Re: Universal screening versus risk-based protocols for
antibiotic prophylaxis during childbirth to prevent early-onset Group B
streptococcal disease: A systematic review and meta-analysis
Dear Editor,
We read the systematic review and meta‐analysis “Universal screening
versus risk‐based protocols for antibiotic prophylaxis during childbirth
to prevent early‐onset Group B Streptococcal disease” with great
interest.1 This systematic review correctly identified
that overtreatment would occur in both risk-based and universal
screening strategies. While our review,2 cited by the
authors, only estimated the over-detection and potential overtreatment
in a screening strategy and did not compare this to the amount of
overtreatment in a risk-based strategy, we would like to make a few
points about this comparison.
The authors found that there was no difference in the percentage of
women receiving IAP in risk-based or screening protocols (29% versus
31% respectively). However, the impact of screening on the rate of
treatment exposure may depend on the details of the prevention
strategies. It is important to ask what GBS risk factors are included in
a risk-based strategy and, whether pregnant women with these risk
factors, would be offered screening for GBS carriage and offered IAP if
they have a negative GBS screening result in a universal screening
strategy.
In the UK context, an expert panel agreed that universal screening would
be implemented in addition to risk-based prevention and not as a
replacement.3 Consequently, in the UK, screening may
do little to reduce IAP in women who have GBS risk factors, but it would
introduce IAP in a group of predominantly low risk women who carry GBS
at term but most of whom would not have a neonate with EOGBS in the
absence of IAP. Adding screening to risk-based prevention, a model in
the UK estimated that screening would result in 96,260 pregnant women
offered IAP treatment in addition to those already treated within the
risk-based strategy alone.3
It is the balance of the overtreatment and potential harm against the
benefits from screening in this group of pregnant women that is crucial.

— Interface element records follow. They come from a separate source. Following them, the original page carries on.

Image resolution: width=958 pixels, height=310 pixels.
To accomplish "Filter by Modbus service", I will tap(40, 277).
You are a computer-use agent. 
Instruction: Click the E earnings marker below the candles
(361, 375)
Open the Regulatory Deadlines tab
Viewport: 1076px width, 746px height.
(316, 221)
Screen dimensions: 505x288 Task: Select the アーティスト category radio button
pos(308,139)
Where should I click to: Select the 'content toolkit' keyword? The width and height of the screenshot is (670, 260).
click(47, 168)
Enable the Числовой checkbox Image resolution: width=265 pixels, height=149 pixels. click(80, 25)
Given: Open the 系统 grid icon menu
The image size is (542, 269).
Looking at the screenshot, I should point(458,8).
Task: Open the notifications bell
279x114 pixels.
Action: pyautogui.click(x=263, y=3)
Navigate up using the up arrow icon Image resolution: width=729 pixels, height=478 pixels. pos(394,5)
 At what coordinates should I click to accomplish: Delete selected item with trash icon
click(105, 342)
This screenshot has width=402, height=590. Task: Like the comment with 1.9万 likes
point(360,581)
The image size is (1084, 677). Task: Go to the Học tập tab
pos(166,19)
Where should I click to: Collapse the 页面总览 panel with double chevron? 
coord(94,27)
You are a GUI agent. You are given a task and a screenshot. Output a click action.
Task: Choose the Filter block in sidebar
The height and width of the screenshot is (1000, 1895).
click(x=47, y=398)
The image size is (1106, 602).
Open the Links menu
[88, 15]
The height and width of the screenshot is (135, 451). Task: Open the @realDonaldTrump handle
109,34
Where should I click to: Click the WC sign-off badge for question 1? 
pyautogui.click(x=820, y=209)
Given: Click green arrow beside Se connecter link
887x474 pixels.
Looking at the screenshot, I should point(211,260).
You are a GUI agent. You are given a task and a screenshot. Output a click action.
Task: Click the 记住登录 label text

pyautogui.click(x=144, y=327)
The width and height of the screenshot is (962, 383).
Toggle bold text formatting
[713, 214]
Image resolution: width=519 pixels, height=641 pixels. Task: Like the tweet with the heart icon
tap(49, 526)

The lack of data on the clinically relevant outcomes in babies with
EOGBS born to these pregnant women and the lack of data on the long-term
outcomes of IAP treatment in this group hampers the assessment on both
sides of this equation.2
We agree with the authors that clinical data are needed to verify
whether screening would increase or decrease the amount of IAP exposure
compared with risk-based prevention. We are hopeful that the upcoming
NIHR HTA trial of screening for maternal GBS carriage will shed light on
this in the UK context.4 With respect to screening
itself, clinical data on a range of issues are needed to judge the
impact of this intervention. Data are needed on the long-term outcomes
of EOGBS disease in term births, and the long-term outcomes of IAP
treatment in women with GBS carriage who are at low risk of having a
baby with EOGBS. In addition, choice of place of birth has been
identified as an important element of obstetric care so the impact of
treatment on the experience of birth is another factor that may need to
be considered. Without data on such issues, it is very difficult to
determine that the benefit of universal screening outweighs the harm.
Farah Seedat & John Marshall
UK National Screening Committee Evidence Team, Floor 5, Wellington
House, 133-155 Waterloo Road, London, SE1 8UG.